## [Exercise prompt]
Below are records; from the line containing "This screenshot has height=608, width=1229." through the very last line, output each line exactly. No pictures.

## [Data records]

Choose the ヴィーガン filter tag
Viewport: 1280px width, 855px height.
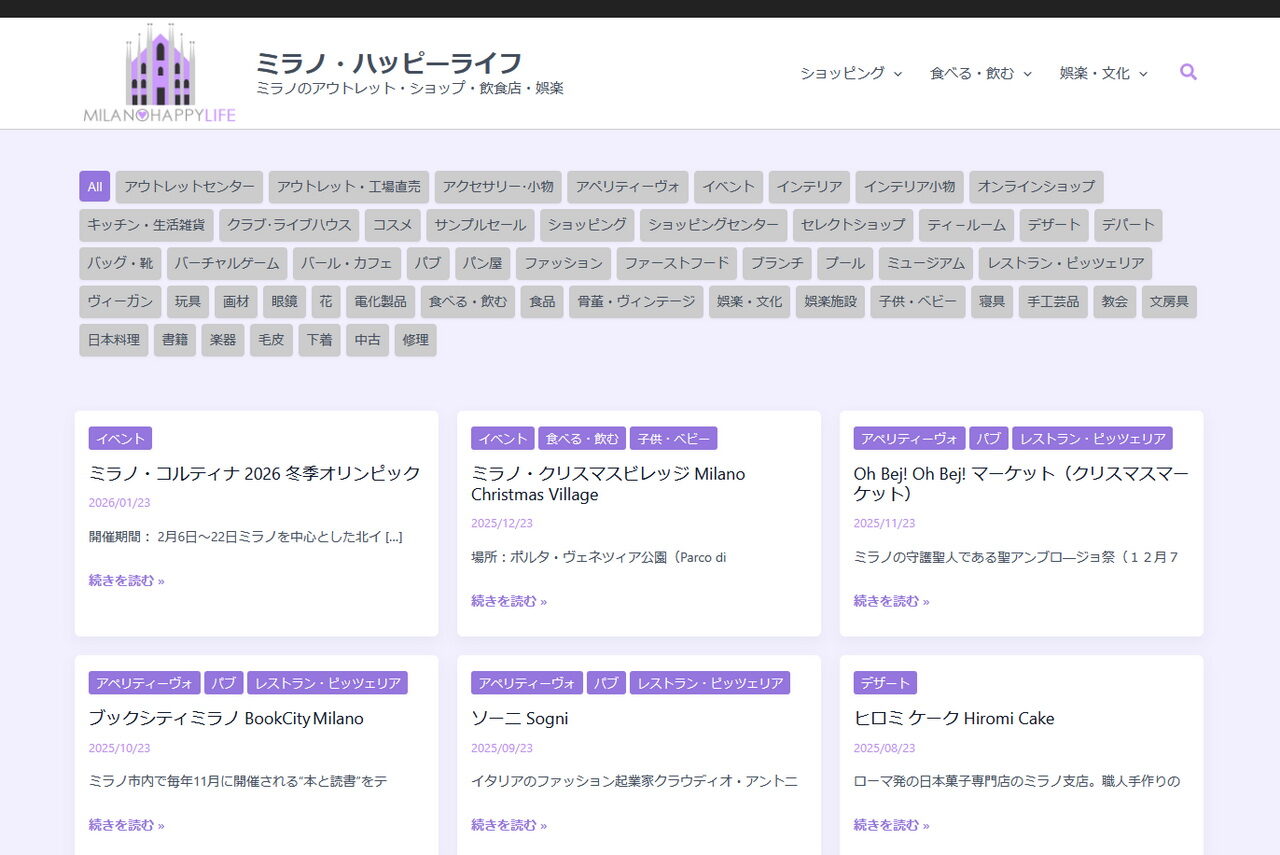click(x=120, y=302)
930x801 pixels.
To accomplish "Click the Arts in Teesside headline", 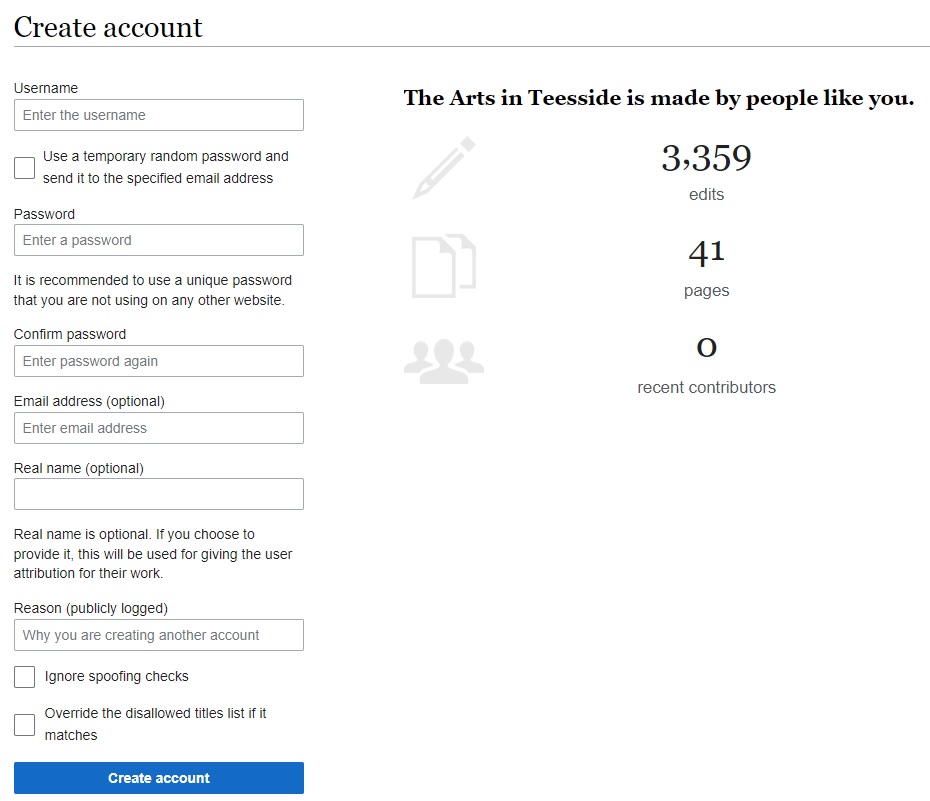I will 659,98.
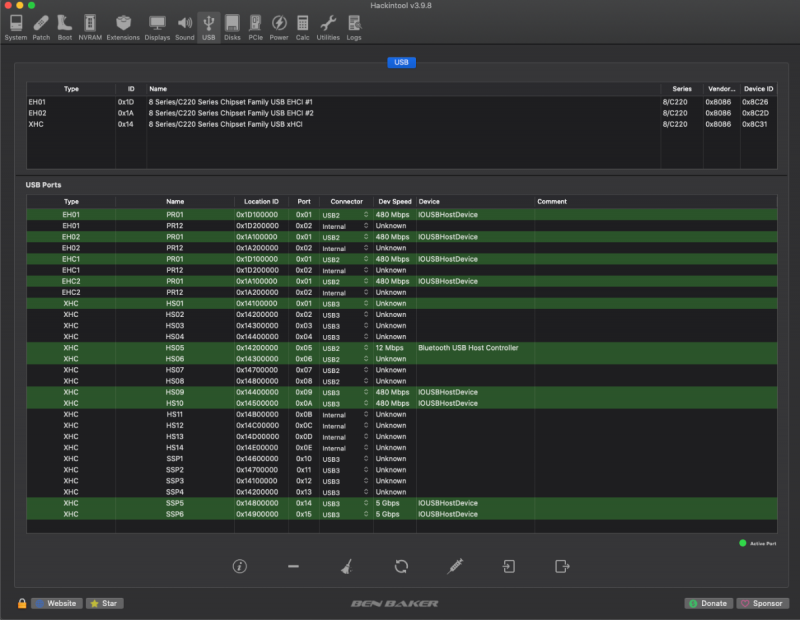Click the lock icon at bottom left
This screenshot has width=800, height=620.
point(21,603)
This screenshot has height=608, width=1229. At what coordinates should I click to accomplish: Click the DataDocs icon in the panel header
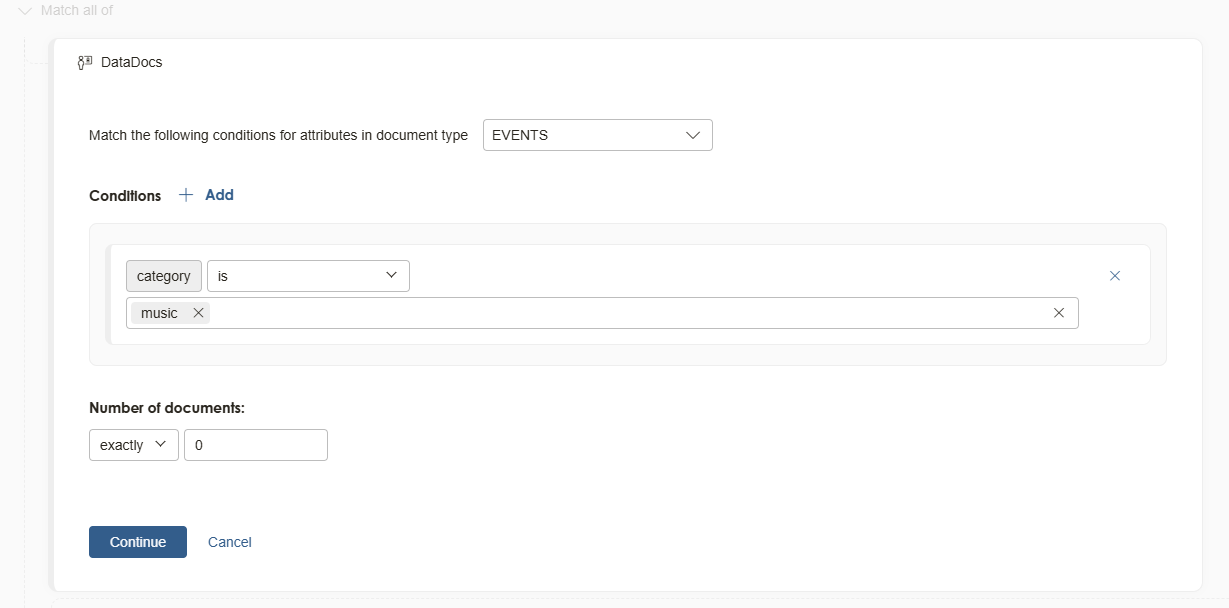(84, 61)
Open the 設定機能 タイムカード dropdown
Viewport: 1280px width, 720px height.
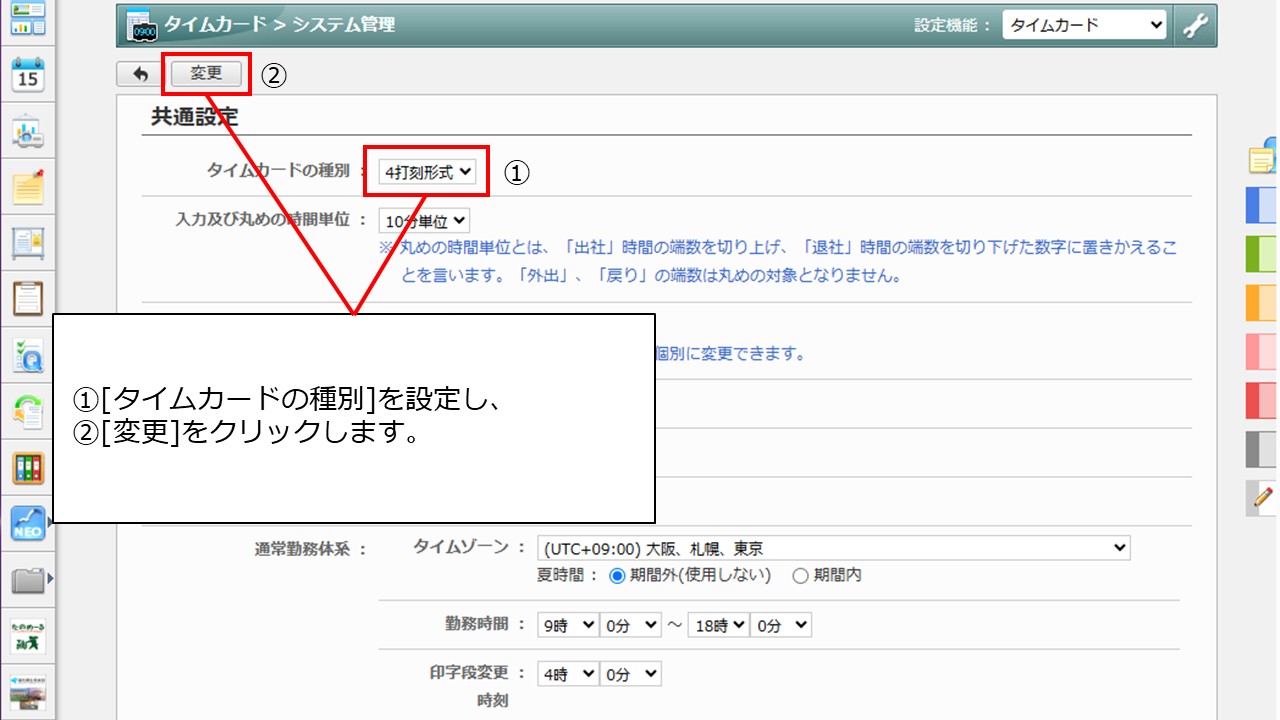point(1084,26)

## [The completed task]
This screenshot has height=608, width=1229. At what coordinates should I click to accomplish: Click the DataDocs icon in the panel header
(84, 61)
Open the 設定機能 タイムカード dropdown
Viewport: 1280px width, 720px height.
point(1084,26)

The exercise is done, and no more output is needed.